ワレスは馬からおりて、ジェロームのおもてをのぞきこむ。
「でも、マルクの屋敷を見張っていた」
「う、うん。まあ……」
「怪しいそぶりのやつを見なかったか?」
「怪しいって? どんな?」
「たとえば、マルクの馬の手綱をナイフで切ったり、飲み物に何か仕込んだり」
「ああ。それなら、見たな」
「それはどんな相手?」
「言うから、そんなに近よらないでくれたまえ。そなたは男のくせに、やけに麗しいから、胸がドキドキする」
「…………」
もしかしたら三人の女の上に、オマケで皇子が釣れるかもしれない。しかし、それはヴィヴィアンの将来のためにやめておこう。
「誰でしたか?」
「うん」
ワレスがかがむと、耳元にジェロームはある人の特徴を告げた。
「わかった。そういうことか。ジェローム皇子。ヴィヴィアンはあなたの気をひくために浮気のふりをしていたのですよ」
「えっ? 僕の気をひくため? でも、そんな必要があるかい?」
「あなたがあまりに高貴な身分なので、令嬢は気おくれしていたのです」
「なんと!」
嘘八百だが、これでジェロームはすっかりヴィヴィアンの純潔を信じただろう。婚約者のいる女を寝とったのだから、そのくらいのアフターケアはするべきだ。
「いいですね? 結婚したら、彼女に優しくしてあげなさい」
「わかった!」
皇子は喜んで帰っていった。
これでマルクの暗殺をくわだてる者さえ捕まえれば、一件落着だ。
ふたたびヴォルヴァ邸へと、ワレスは急ぐ。
*
夕闇の迫るヴォルヴァ邸。そこにはまだジェイムズがいた。マルクの母や叔父たちと、神妙な顔で話している。ワレスが客間へとびこむと、ジェイムズはホッと息をついた。
「ワレス。今までどこへ行ってたんだ?」
マルクの第二と第三の女をくどいてたんだよとは、さすがに言えない。
「そんなことより、犯人がわかった。単純なことだったんだ。もしも、マルクが死ねば、ヴォルヴァ家の第一継承者は叔父になる。マルクの父も高齢だと言うし、さほど待たずして遺産のすべてを自分のものにできると思ったんだ。その男を捕まえてくれ。ジェイムズ」
蒼白になる叔父を、ジェイムズはひったてていった。
現金にも、マルクは犯人が見つかったと聞いて、すぐさまベッドから出てきた。
「叔父上が……そんな……」
「もちろん、叔父上はあなたが毒に用心していたのは承知だった。だが、精神的にまいっているのも知っていたから、
マルクはゾッとしたようだ。
「ありがとう。助かった。
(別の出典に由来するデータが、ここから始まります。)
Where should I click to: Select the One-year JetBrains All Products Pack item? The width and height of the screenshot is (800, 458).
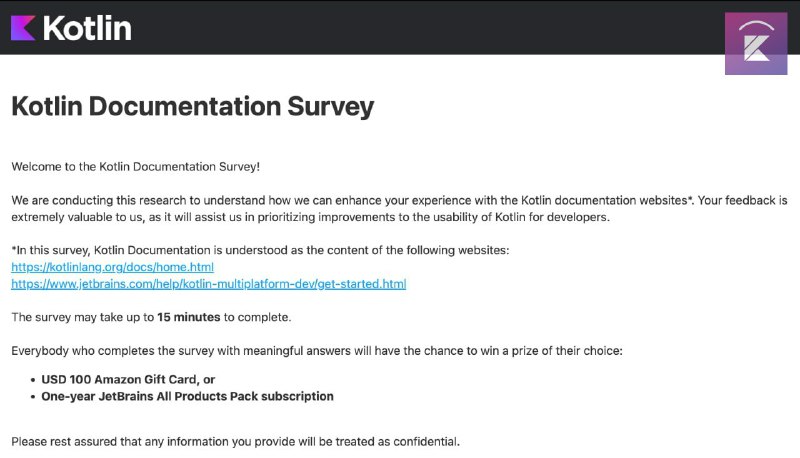(x=187, y=396)
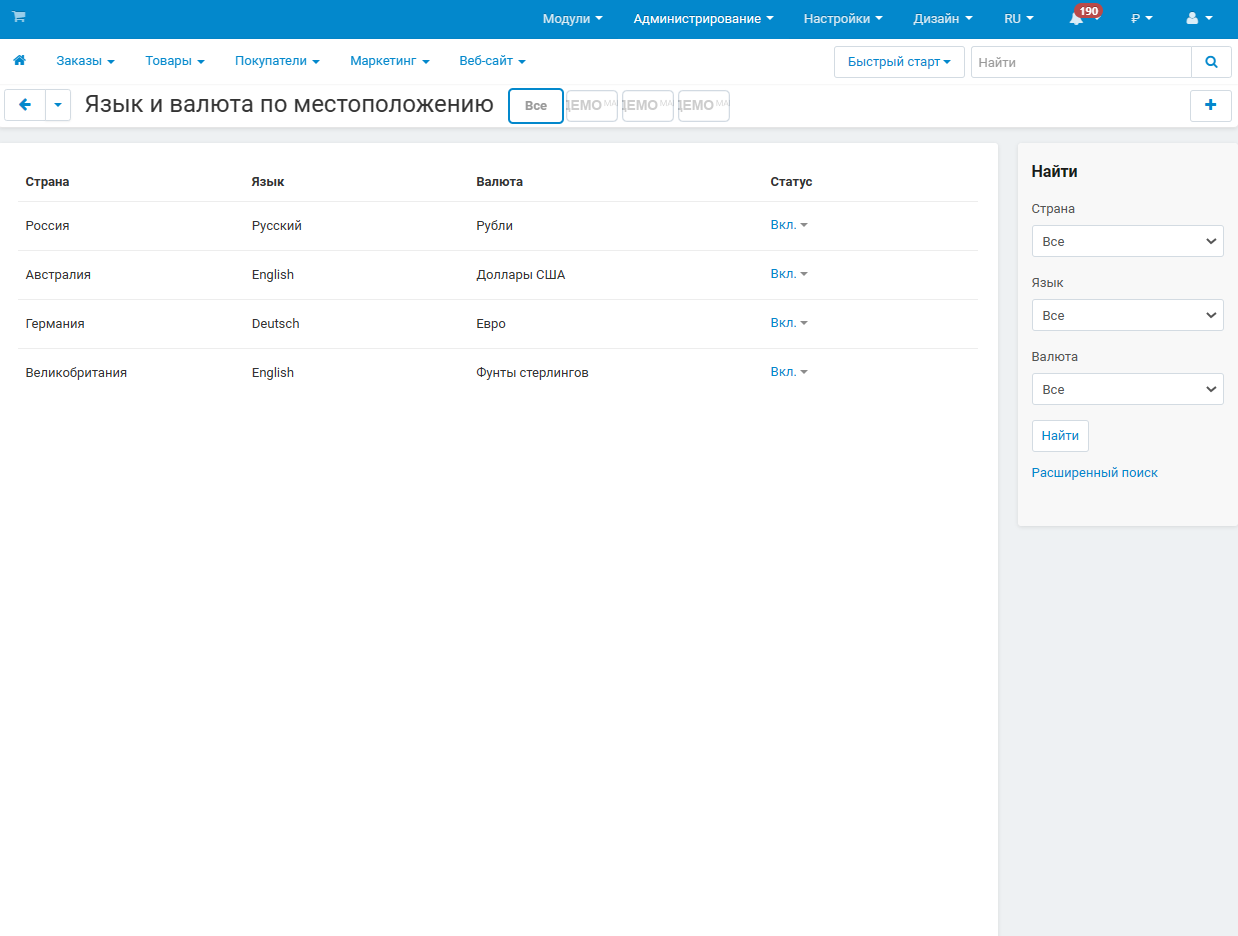Open the ruble currency selector
Screen dimensions: 1238x936
point(1141,19)
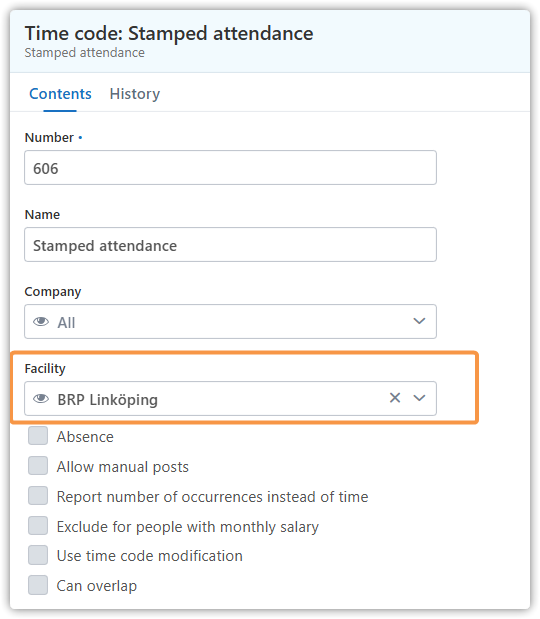The image size is (540, 619).
Task: Check Report number of occurrences instead of time
Action: point(38,495)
おまえには感謝する」
ワレスの手を両手でにぎってくる。
「お礼をしよう。おまえは私の命の恩人だ」
「いえ。けっこう。ジェイムズの頼みだからしたまでのこと」
それに、礼はすでにもらっている。
ワレスの恋人が百と三人になった。
何が起こったのか、マルクは知りもしない。女たちの態度に違和感をおぼえるのは、もっとずっとさきのことだろう。いや、案外、気づくことすらなく、自分はモテると信じながら、平穏に生涯を終えるのかもしれないが。
(ジゴロにケンカをふっかけるからさ)
ワレスはヴォルヴァ邸をあとにした。軽快な歌を口ずさみながら。